Releasing the agenda here today, Mr Sidharth Birla, president of Ficci, said it is essentially dynamic and will undergo refinements and additions as “we move forward”. 
The agenda suggests imperatives on issues affecting competitiveness in the real economy, identifies key goals and drivers required to ease conduct of business, improve governance and build systemic trust and focuses on important sectors such as education and healthcare as these have a significant bearing on sustenance of an enabling environment for businesses. 
“We wish to see India get back to a high growth track. Healthy economic growth on a sustained basis is imperative for job creation and the long-term well-being of the nation. Adding a needed 10-12 million jobs annually requires growth of the order of eight to nine per cent over a long period”, Mr Birla said. 
“Accelerating investments in the industrial sector is central. There is a need to nurture and maintain a positive state of mind among existing and potential entrepreneurs. A healthy macro-environment is a precondition for higher investments,” he said. 
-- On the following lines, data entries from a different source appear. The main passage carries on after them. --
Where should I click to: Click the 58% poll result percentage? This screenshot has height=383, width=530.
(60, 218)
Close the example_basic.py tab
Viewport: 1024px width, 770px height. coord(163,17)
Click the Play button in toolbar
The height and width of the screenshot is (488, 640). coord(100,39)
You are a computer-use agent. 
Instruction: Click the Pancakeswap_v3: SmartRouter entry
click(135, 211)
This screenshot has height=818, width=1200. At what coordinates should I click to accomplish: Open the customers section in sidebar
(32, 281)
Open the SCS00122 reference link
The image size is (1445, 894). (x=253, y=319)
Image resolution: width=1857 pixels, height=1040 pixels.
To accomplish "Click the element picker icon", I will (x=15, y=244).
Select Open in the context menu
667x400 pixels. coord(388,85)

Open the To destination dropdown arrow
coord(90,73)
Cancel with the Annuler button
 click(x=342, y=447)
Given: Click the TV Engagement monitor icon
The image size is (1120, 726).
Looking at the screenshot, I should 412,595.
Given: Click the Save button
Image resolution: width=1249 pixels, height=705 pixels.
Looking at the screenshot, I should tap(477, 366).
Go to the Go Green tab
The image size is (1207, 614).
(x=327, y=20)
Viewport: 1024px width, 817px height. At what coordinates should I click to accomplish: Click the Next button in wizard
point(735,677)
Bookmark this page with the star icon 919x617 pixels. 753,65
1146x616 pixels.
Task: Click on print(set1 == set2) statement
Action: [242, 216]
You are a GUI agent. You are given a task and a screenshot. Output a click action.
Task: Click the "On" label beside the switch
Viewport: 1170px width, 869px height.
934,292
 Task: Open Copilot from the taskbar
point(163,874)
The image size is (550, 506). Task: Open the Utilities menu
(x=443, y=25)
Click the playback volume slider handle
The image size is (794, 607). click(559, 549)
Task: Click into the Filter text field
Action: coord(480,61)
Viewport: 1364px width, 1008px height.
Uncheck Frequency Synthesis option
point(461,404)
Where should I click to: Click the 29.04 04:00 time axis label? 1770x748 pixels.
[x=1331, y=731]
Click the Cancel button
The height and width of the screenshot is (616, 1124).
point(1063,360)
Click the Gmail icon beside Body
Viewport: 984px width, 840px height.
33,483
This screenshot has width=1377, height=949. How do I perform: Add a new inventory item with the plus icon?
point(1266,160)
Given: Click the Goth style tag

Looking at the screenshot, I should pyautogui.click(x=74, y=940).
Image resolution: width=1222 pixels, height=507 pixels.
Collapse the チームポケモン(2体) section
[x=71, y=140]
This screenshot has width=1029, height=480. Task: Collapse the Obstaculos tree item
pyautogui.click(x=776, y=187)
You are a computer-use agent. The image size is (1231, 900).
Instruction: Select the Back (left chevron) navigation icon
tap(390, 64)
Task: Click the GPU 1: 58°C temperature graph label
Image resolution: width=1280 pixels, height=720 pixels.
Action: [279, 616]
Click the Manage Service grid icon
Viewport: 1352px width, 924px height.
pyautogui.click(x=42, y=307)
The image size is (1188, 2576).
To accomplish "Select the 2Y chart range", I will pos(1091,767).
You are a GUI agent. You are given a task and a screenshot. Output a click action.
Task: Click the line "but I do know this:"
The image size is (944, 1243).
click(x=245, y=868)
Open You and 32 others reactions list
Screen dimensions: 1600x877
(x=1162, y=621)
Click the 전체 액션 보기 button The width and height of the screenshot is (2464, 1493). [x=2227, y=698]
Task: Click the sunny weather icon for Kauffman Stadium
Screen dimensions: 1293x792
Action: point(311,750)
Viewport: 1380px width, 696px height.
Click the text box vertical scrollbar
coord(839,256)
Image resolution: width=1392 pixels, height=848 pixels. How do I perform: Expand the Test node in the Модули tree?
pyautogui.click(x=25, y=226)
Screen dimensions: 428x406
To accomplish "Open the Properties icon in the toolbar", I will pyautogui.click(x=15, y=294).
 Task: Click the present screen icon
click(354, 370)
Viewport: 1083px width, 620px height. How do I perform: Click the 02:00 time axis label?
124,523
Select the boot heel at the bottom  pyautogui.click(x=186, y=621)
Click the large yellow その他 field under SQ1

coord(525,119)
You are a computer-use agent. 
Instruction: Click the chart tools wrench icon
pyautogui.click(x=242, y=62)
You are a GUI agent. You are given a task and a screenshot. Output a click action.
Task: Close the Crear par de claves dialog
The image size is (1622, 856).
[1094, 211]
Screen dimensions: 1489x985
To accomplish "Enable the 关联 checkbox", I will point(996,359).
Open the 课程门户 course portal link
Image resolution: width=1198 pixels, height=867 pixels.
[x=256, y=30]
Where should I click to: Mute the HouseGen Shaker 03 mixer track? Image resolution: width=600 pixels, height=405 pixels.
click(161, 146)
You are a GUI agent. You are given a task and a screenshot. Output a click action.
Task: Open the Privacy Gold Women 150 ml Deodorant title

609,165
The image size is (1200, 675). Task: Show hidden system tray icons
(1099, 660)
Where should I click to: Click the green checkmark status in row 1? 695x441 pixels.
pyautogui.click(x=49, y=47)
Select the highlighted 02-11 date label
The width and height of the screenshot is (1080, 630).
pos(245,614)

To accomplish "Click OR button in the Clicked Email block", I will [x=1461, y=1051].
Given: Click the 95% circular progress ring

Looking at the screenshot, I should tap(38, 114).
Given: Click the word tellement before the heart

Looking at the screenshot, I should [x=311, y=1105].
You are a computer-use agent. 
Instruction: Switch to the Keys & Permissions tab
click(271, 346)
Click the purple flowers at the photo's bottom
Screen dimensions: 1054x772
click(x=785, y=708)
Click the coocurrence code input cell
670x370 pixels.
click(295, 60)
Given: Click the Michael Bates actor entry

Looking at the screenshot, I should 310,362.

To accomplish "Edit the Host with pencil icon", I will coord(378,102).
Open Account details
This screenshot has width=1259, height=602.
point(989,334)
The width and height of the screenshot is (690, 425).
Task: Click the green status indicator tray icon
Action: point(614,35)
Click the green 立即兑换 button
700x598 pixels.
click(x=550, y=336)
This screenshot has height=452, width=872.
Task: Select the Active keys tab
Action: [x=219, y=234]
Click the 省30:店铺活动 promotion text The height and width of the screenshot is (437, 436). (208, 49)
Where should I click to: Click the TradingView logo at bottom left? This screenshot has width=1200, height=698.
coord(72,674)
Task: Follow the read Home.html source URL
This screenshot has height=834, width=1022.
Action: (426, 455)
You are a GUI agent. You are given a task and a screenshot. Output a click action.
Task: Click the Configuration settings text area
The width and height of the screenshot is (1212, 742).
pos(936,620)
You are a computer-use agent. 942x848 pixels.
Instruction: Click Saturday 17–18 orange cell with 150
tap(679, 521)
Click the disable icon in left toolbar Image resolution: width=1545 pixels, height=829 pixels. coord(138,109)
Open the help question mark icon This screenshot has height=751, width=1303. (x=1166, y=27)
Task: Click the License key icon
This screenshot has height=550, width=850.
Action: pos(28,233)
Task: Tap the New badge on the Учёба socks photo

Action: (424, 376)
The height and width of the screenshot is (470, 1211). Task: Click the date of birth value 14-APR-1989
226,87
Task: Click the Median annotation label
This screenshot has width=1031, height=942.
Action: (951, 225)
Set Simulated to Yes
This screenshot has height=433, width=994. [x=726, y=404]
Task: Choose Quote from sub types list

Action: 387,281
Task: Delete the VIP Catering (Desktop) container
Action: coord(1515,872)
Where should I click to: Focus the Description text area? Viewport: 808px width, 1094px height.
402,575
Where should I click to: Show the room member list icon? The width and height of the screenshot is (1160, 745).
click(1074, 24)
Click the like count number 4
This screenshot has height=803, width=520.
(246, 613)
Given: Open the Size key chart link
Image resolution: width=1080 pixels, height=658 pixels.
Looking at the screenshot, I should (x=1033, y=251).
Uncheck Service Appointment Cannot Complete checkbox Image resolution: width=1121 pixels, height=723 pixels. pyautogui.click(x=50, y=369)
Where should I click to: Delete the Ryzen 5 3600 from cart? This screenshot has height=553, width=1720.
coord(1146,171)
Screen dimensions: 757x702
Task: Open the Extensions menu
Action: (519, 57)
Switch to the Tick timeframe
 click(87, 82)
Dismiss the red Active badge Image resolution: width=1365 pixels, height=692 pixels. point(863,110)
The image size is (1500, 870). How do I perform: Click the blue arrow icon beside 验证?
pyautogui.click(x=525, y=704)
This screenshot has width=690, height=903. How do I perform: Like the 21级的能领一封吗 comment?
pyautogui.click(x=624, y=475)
The three key tangible macro-indicators having a bearing on investor perception are fiscal deficit, current account deficit and inflation, the Ficci chief said, adding that hard decisions are a must to keep the fiscal deficit under check. 
Planned capital expenditure should not be compromised for revenue spending, he said. Social spending is a short-term measure for job creation, or inclusive but consumption-based prosperity, Mr Birla said. 
A permanent solution lies in linking social spending to asset creation and skill building, for instance appropriate linkage of NREGA with productive work would meet inclusivity objectives, while adding to growth, he added. 
Bringing CAD down to sustainable levels is essential to bring stability to the external sector, Mr Birla said, adding that policy interventions and resolutions are desperately needed to curb imports of natural resources that are available in abundance domestically. Comprehensive plans for manufacturing competitiveness and building global scale, including in services, are needed, he said.